Background: Many proteins are subject to posttranslational regulation, such as ubiquitination. Results: Human DNA polymerase iota (pol iota) can be monoubiquitinated at >27 unique sites, and exposure to naphthoquinones results in polyubiquitination of pol iota. Conclusion: Ubiquitination sites are located across the entire pol iota polypeptide as well as various structural motifs. Significance: Ubiquitination at these sites is likely to alter cellular functions of pol iota in vivo. Human DNA polymerases (pols) eta and i are Y-family DNA polymerase paralogs that facilitate translesion synthesis past damaged DNA. Both pol eta and poli can be monoubiquitinated in vivo. Pol eta has been shown to be ubiquitinated at one primary site. When this site is unavailable, three nearby lysines may become ubiquitinated. In contrast, mass spectrometry analysis of monoubiquitinated poli revealed that it is ubiquitinated at over 27 unique sites. Many of these sites are localized in different functional domains of the protein, including the catalytic polymerase domain, the proliferating cell nuclear antigen-interacting region, the Rev1-interacting region, and its ubiquitin binding motifs UBM1 and UBM2. Poli monoubiquitination remains unchanged after cells are exposed to DNA-damaging agents such as UV light (generating UV photoproducts), ethyl methanesulfonate (generating alkylation damage), mitomycin C (generating interstrand cross-links), or potassium bromate (generating direct oxidative DNA damage).
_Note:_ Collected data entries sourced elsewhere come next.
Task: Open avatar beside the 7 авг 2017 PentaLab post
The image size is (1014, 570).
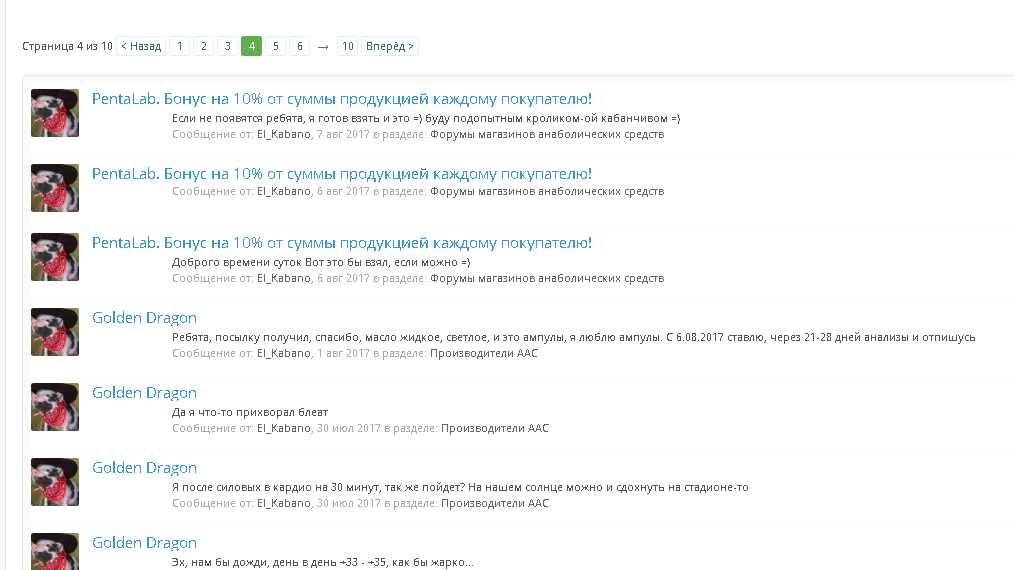Action: (55, 112)
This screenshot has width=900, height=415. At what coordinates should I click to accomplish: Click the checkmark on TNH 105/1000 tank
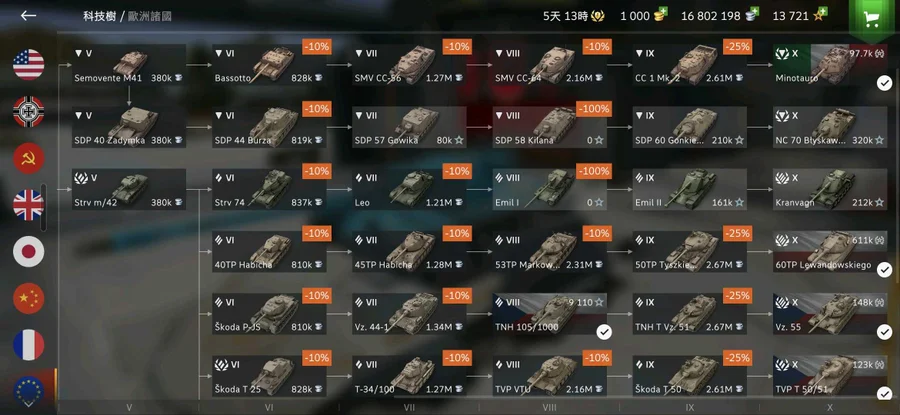coord(604,332)
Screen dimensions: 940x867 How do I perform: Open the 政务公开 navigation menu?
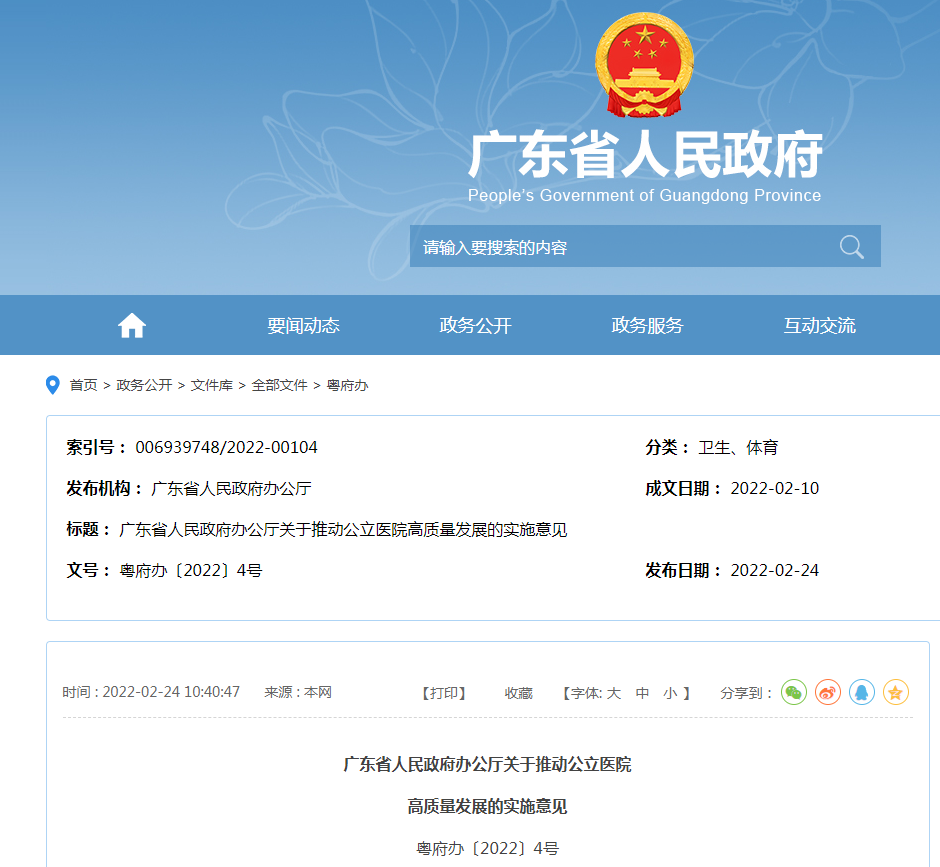[475, 326]
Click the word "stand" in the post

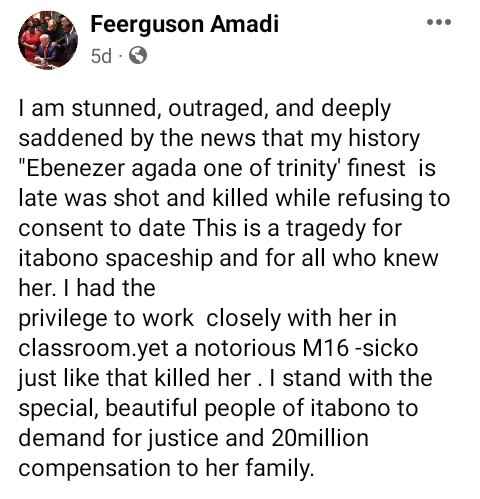(x=312, y=378)
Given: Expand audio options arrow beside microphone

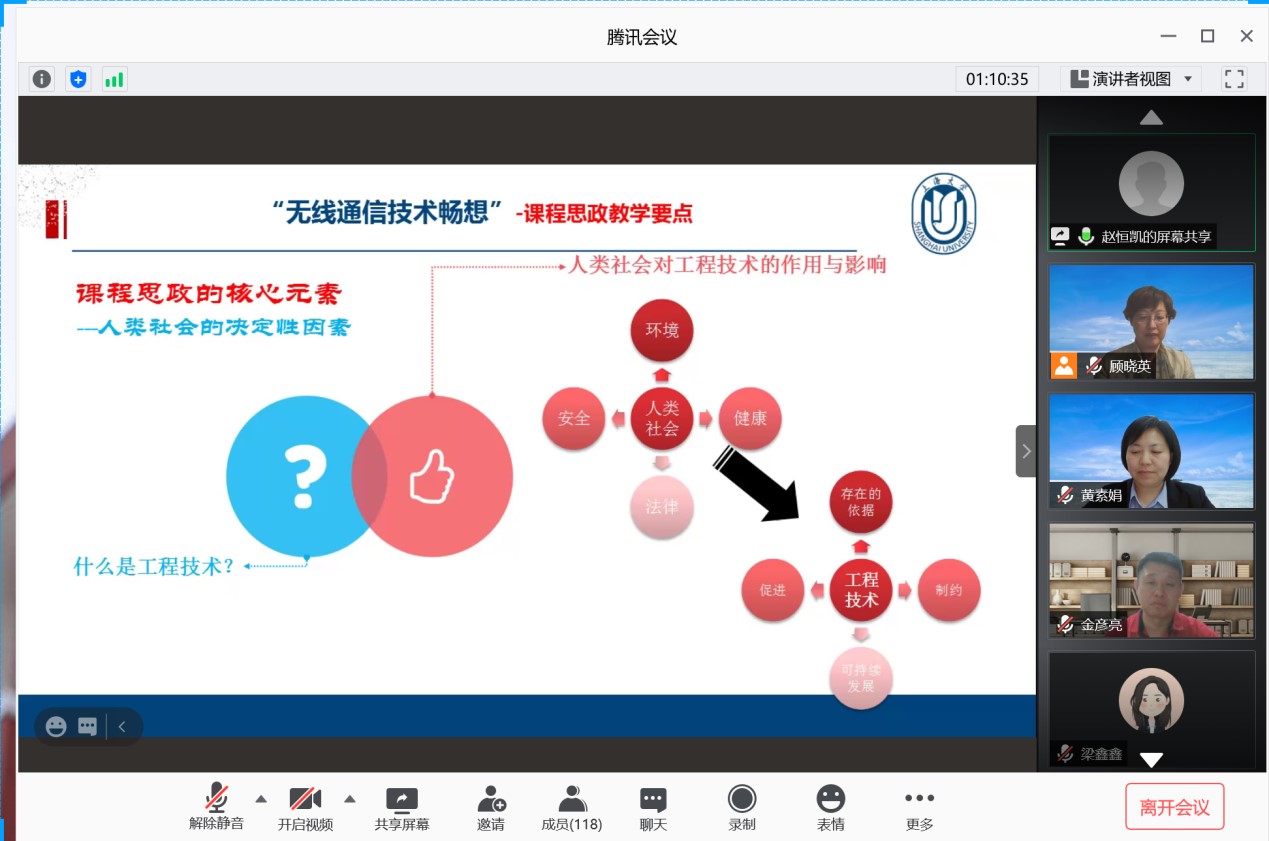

However, when exposed to naphthoquinones, such as menadione and plumbagin, which cause indirect oxidative damage through mitochondrial dysfunction, poli becomes transiently polyubiquitinated via Lys(11)- and Lys(48)-linked chains of ubiquitin and subsequently targeted for degradation. Polyubiquitination does not occur as a direct result of the perturbation of the redox cycle as no polyubiquitination was observed after treatment with rotenone or antimycin A, which both inhibit mitochondrial electron transport. Interestingly, polyubiquitination was observed after the inhibition of the lysine acetyltransferase KATB3/p300. We hypothesize that the formation of polyubiquitination chains attached to poli occurs via the interplay between lysine acetylation and ubiquitination of ubiquitin itself at Lys(11) and Lys(48) rather than oxidative damage per se.